Um, I guess so. So I scrambled to pack my lunch and dash out the door, right into the enthusiastic arms of ten-year olds who knew Spanish far better than I did. But that’s ok: they have computer-based lessons, right? Nope: they’d completed those already, which meant I had five classes during which I had no choice but to:
- teach them a little Latin (“ubi, oh, ubi est mea sub-ubi?” (Hint: “ubi” means “where”);
- teach them a little Italian (which suddenly came flooding back);
- invite them to tell me about the family tree of Romance languages;
- beg them to teach me how to say “My name is Señora Ogle” and count to 15;
- dispatch singing groups to the hallway to practice and then dance when they serenaded me;
And finally, in the time-honored tradition of substitute teachers everywhere, cue up the movie “Coco” and recover in time for the next grupo de niñas marvillosas.
April 6: Jeremiah announced a new Opening Day ritual: to buy 2 or 3 packs of fresh baseball cards. He doesn’t plan to start a traditional collection or to search for rarities. Instead, he’s celebrating the day with a nod to history, which shimmers around baseball like peanut dust, beer foam and mustard. I imagine Jeremiah sustaining the tradition for seventy years — with each Opening Day recalling heroes from years past and predicting the newest stars. I salute you, Jeremiah. Let’s Play Ball!
April 7: Today I attended yoga class for the first time in a month, and I hurried to get there. I glanced at the early tulips poking through the pansies but did not stop to look. I listened to the rain teasing the puddles, but didn’t smile. I inhaled only as much as necessary to power my legs to the studio.
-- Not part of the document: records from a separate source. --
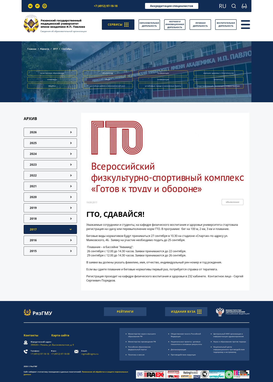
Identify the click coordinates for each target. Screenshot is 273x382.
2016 (33, 240)
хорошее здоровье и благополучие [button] (218, 73)
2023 (33, 165)
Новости (44, 48)
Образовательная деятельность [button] (149, 24)
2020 (33, 197)
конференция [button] (163, 79)
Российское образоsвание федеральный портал (139, 348)
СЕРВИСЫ (118, 24)
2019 (33, 208)
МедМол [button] (52, 86)
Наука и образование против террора (229, 341)
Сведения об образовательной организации (63, 31)
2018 (33, 219)
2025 (33, 143)
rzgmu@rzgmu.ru (89, 352)
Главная (31, 48)
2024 (33, 154)
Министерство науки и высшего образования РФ (142, 335)
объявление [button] (107, 73)
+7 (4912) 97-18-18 (106, 6)
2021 (33, 186)
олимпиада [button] (218, 79)
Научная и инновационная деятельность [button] (174, 24)
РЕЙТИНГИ (125, 312)
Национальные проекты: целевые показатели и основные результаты (186, 342)
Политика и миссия (136, 354)
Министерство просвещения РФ (142, 341)
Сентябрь (66, 48)
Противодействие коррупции (183, 354)
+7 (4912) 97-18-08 (60, 352)
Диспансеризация (178, 349)
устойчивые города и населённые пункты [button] (163, 86)
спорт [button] (107, 79)
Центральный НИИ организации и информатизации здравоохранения (228, 335)
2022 (33, 175)
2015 (33, 251)
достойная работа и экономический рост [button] (107, 86)
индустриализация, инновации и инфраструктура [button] (218, 86)
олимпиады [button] (52, 79)
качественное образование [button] (52, 73)
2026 (33, 132)
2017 (55, 48)
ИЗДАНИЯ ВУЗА (186, 311)
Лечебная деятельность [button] (200, 24)
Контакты (31, 335)
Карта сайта (60, 335)
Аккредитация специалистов (171, 6)
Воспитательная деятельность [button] (226, 24)
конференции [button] (163, 73)
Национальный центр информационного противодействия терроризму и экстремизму (229, 349)
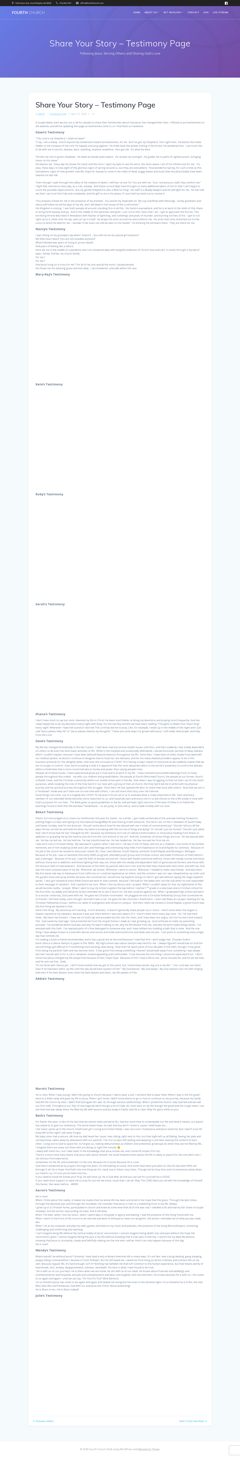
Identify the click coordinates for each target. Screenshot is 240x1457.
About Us (150, 12)
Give (206, 12)
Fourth (28, 13)
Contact (193, 12)
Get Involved (172, 12)
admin (41, 114)
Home (136, 12)
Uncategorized (58, 114)
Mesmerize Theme (148, 1449)
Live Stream (220, 12)
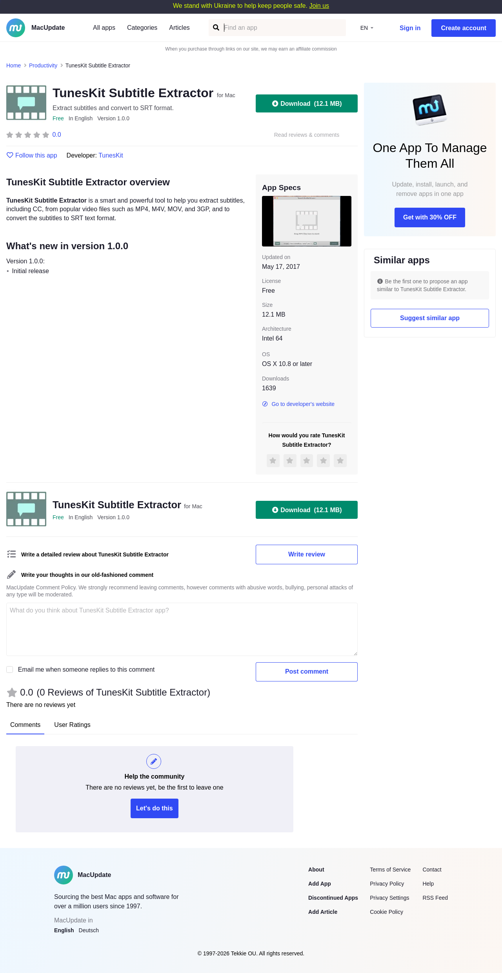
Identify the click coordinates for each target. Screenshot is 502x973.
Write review (306, 554)
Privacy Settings (389, 897)
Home (13, 65)
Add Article (322, 911)
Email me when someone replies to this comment (86, 669)
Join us (319, 6)
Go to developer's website (298, 404)
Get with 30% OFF (430, 217)
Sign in (410, 28)
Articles (179, 28)
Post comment (306, 671)
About (316, 869)
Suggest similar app (430, 318)
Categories (142, 28)
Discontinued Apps (333, 897)
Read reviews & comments (307, 135)
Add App (319, 883)
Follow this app (31, 155)
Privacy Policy (387, 883)
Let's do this (154, 808)
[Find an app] (215, 28)
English (64, 930)
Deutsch (89, 930)
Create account (463, 28)
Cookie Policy (386, 911)
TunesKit (110, 155)
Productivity (43, 65)
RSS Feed (435, 897)
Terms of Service (390, 869)
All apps (104, 28)
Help (428, 883)
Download (306, 103)
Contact (431, 869)
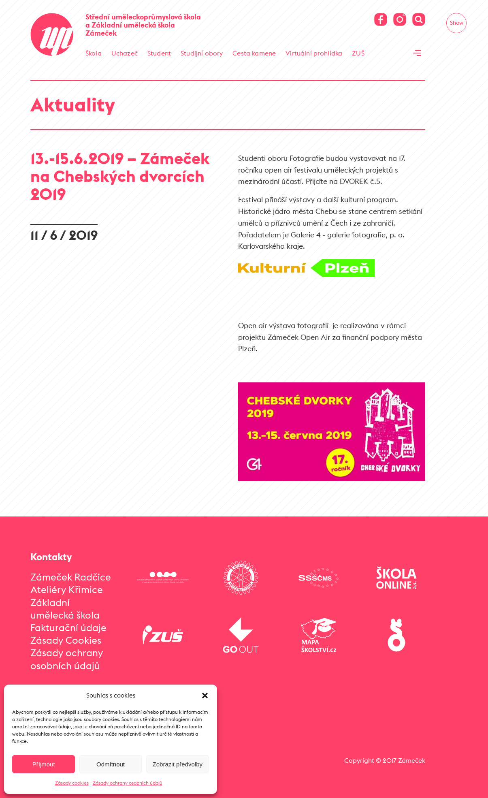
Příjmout (43, 764)
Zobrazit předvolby (177, 764)
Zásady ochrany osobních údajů (127, 783)
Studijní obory (202, 53)
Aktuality (72, 104)
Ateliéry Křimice (66, 589)
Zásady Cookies (65, 640)
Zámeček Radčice (70, 577)
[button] (205, 695)
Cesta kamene (254, 53)
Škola (93, 53)
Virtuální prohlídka (314, 53)
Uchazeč (124, 53)
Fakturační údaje (68, 627)
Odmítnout (110, 764)
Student (159, 53)
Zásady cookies (72, 783)
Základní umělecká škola (65, 608)
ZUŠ (358, 53)
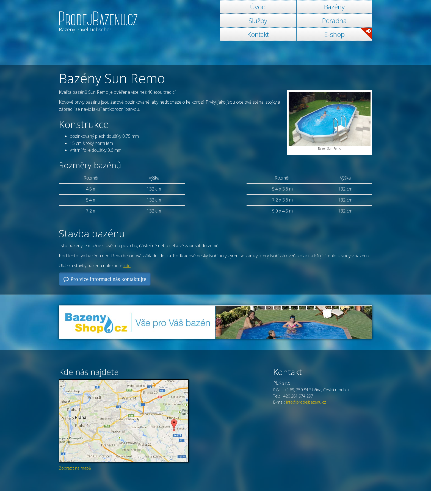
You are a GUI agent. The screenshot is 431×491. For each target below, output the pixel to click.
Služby (258, 20)
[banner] (98, 17)
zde (127, 266)
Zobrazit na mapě (75, 468)
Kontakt (258, 34)
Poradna (334, 20)
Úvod (258, 6)
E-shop (348, 34)
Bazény (334, 6)
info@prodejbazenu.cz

And then our teacher brought us to profound and nourishing stillness. We held our warriors until we could both stretch and rest. We bent and twisted with attention to ease. And best of all, we folded onto ourselves again and again, to go inside and tap into quietude.
I’m slowly walking home now in the drizzle along the creek, where the birds call to each other and the trees stretch and rest. My breathing is deep and centering. I feel a new kind of power, because I am quiet and still at last.